So … Can you draft a Contract for me?

I have recently been asked by a friend on how we differentiate a contract of service and contract for service. There is no doubt that many employers, not only could not differentiate, they do not know the purpose of these two different contracts.

The contract of service is as defined in the employment act as

“ means any agreement, whether oral or in writing and whether expressed of implied, whereby one person agrees to employ another as an employee and that other agrees to serve his employer as an employee and includes an apprenticeship contract.”

Here, we interpret as “one person agrees to employ another as an employee” which is the master and it is an employment and; “that other agrees to serve his employer”. The word “serve” here means that the person signing the document agrees to come under authority. Here we see the existence of a “master and servant” relationship.
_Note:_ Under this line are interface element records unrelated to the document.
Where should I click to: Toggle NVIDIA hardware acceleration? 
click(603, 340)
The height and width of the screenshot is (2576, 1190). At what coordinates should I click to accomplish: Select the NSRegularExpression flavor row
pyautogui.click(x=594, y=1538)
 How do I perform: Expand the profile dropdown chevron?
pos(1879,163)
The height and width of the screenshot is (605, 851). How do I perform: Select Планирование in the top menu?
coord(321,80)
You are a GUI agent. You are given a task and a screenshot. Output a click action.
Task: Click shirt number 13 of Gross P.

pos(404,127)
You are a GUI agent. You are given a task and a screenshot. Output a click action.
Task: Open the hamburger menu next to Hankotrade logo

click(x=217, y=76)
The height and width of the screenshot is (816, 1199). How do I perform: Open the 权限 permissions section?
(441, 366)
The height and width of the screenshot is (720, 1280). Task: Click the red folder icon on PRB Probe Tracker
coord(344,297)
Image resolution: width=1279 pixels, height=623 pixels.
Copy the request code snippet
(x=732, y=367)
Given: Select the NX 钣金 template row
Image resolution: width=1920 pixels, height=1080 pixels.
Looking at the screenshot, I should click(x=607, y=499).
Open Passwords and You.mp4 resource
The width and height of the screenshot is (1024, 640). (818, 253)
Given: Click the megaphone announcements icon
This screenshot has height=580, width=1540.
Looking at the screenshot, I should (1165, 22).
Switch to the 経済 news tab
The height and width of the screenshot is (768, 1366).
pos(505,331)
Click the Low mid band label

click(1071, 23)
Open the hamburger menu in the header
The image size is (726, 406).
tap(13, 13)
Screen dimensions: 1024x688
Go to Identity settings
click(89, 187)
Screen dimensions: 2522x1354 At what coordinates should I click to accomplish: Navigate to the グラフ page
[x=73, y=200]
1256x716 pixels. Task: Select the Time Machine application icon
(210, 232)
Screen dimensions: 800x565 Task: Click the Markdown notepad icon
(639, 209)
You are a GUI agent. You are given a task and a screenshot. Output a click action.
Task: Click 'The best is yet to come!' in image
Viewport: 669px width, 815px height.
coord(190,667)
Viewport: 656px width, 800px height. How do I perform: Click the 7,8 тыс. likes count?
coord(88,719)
Whereas the contract for service differs as there is no master of servant relationship is involved.

Ready Mixed Concrete (South East) Ltd v Minister of Pensions Insurance

A contract of service exist if the following three conditions are fulfilled:-

a) The servant agrees that in consideration of a wage or other remuneration he will provide his own work and skill in performance of some service for his master.
b) He agrees expressly or impliedly that in the performance of that service he will be subject to other’s control in sufficient degree to make that other master.
c) The other provisions of the contract are consistent with its being a contract of service.”

What is the acid test for a contract of service?

And in the words of Cooke J in Market Investigations Ltd v Minister of Social Security (1962) 2 QB 173 said: -

The fundamental test to be applied is this ‘Is the person who has engaged himself to perform these services performing them as a person in business on his own account? If the answer is ‘yes’, then the contract is a contract for services. If the answer is no, then the contract is a contract of service”

Here, employers have to be very careful in drafting a contract and whether a person is an employee or not depends on the contract itself. How was it written? What are the terms and conditions? Do the terms and conditions reduced in writing imply that the person is an employee or even contains similar conditions of an employee?

A lot of employers fail and would only think that so long that the title is written Contract For Service and the other person signs it, we are safe. I would safely say that understanding is wrong and may get you in a lot of trouble. Ask yourself those questions before you do anything.